My departure from the company was three years ago so there’s always a few new people to meet. There was a woman who as I understand it is married to the new Production Manager. I’m guessing she is around 45, is attractive, and has a nice smile. She was wearing the traditional black cocktail dress with spaghetti straps that barely contained her 42-D’s. It was truly difficult to maintain eye contact when speaking directly to her. As the party worked late into the evening this woman could be heard over the din of dance music and the conversational ‘white’ noise created by 200 people. “Ha ha you mother fucker…..you got NO CHANCE of getting in my PANTS!” she yelled from the dance floor (dancing with one of the sales reps) breaking into raucous laughter. I immediately scanned the tables surrounding the dance floor and located her husband trying to gage his demeanor. He was not amused. The sales rep mistakenly thought he had the green light and with ear to ear hope replied, “Baby I’m going to drill you right up to your eyeballs!” The die was cast. I had found this year’s idiot. In spite of the D.J. playing “Brick house” the couple was bent on dry-humping on the dance floor as if the dozens of witnesses surrounding them didn’t exist. It was plain the other dancers sensed trouble, and began moving away or leaving the dance floor all together; enhancing the bright hot spotlight surrounding them. Still no movement from hubby, but was clearly embarrassed if not stupefied by what he was witnessing.

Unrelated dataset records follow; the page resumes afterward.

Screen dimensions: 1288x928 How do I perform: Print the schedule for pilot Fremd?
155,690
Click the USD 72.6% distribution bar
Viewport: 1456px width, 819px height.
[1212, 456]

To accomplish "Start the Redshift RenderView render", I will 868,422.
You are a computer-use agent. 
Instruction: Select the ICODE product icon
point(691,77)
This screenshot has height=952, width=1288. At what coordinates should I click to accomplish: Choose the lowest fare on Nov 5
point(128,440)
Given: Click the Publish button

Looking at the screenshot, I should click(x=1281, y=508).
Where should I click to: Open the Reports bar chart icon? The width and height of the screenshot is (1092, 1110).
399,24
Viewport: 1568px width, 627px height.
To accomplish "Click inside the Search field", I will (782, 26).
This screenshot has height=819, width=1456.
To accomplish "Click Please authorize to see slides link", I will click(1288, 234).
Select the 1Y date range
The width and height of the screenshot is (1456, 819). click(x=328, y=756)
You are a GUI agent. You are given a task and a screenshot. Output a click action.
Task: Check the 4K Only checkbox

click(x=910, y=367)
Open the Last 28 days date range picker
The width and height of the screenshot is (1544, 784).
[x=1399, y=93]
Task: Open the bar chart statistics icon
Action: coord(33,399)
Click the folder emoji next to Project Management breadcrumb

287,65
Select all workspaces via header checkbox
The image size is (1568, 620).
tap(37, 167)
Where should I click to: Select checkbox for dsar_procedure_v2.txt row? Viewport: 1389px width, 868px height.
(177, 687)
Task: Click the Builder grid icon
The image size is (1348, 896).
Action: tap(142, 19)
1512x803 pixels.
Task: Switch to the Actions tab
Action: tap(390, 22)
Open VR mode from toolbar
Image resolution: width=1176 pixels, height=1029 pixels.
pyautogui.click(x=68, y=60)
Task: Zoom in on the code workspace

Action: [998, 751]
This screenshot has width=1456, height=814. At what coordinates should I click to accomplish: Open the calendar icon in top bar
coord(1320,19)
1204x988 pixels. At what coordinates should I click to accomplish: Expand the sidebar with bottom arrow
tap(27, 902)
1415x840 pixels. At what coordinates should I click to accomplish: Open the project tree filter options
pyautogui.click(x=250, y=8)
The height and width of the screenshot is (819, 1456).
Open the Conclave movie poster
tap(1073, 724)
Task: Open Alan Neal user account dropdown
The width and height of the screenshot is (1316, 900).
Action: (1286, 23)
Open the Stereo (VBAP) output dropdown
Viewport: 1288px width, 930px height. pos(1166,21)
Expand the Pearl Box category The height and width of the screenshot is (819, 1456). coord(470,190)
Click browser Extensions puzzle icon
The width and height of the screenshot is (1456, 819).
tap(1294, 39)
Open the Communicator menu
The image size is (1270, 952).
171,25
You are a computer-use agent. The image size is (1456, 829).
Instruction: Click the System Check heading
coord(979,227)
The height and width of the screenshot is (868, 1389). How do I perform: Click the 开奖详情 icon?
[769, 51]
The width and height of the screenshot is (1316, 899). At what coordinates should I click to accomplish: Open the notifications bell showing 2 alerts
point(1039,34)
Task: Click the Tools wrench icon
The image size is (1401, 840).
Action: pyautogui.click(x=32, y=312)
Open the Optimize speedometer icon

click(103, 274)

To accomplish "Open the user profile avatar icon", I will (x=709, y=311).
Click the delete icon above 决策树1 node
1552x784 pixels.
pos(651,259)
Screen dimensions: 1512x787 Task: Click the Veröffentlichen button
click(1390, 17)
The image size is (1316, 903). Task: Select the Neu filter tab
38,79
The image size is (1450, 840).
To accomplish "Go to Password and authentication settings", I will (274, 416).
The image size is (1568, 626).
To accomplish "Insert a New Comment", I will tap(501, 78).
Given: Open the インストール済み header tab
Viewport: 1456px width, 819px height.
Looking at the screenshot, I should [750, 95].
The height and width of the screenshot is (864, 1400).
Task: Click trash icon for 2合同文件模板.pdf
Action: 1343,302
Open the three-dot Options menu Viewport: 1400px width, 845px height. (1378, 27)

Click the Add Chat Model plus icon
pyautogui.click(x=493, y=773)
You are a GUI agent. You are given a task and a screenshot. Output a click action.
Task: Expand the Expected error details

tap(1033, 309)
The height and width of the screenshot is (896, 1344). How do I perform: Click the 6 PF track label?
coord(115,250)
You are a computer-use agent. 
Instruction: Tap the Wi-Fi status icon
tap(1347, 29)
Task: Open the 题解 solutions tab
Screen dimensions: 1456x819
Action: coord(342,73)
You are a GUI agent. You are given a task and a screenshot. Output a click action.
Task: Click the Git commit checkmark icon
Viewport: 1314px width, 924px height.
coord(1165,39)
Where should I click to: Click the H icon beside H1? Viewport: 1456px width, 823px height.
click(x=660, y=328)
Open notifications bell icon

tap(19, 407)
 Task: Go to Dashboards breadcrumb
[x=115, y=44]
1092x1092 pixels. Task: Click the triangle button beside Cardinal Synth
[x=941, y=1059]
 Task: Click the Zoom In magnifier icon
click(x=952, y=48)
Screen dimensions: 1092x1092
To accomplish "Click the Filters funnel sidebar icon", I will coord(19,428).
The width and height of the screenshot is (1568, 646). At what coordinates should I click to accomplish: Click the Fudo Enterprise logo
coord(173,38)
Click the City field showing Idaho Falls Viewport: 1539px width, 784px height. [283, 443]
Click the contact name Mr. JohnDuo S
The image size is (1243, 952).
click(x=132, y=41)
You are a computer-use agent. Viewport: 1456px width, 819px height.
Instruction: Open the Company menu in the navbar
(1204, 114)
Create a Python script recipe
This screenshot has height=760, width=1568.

The couple still oblivious to the fact they were the only ones on the floor, continued their sexual grind. It was hard to imagine, but they actually began to perform coitus fully clothed much to the delight of the crowd who now encouraged the couple to go for it! The sales rep put both hands under the shapely ass of this woman and squeezed causing her short dress to ride up revealing a black thong and garter belt. Everyone became quiet. The DJ seemed befuddled as what he should do if anything so the music continued. All eyes were on the husband who felt pressured to do something as it was way beyond harmless flirtation, so he got up, took off his glasses, and walked calmly to the dance floor. Without saying a word he grabbed the rep by the shoulder and spun him off his wife with enough force to throw him to the floor. Being a sales rep his instinct should have been to run away but instead he got up and took a wild swing at the beleaguered husband but missed badly cold cocking his dance partner rendering her unconscious collapsing in a heap. By this time the President and other reps grabbed the broken hearted rep and escorted him away from the scene. With a resounding applause from the onlookers, hubby gathered up the limp body of his wife and carried her off acknowledging their participation. I suspect there’s a divorce sitting under this year’s tree.
I wish you all a cherished Christmas season regardless of your faith or lack thereof and remember, if you intend to punch someone out make sure it’s not your intended bedroom partner…jeez.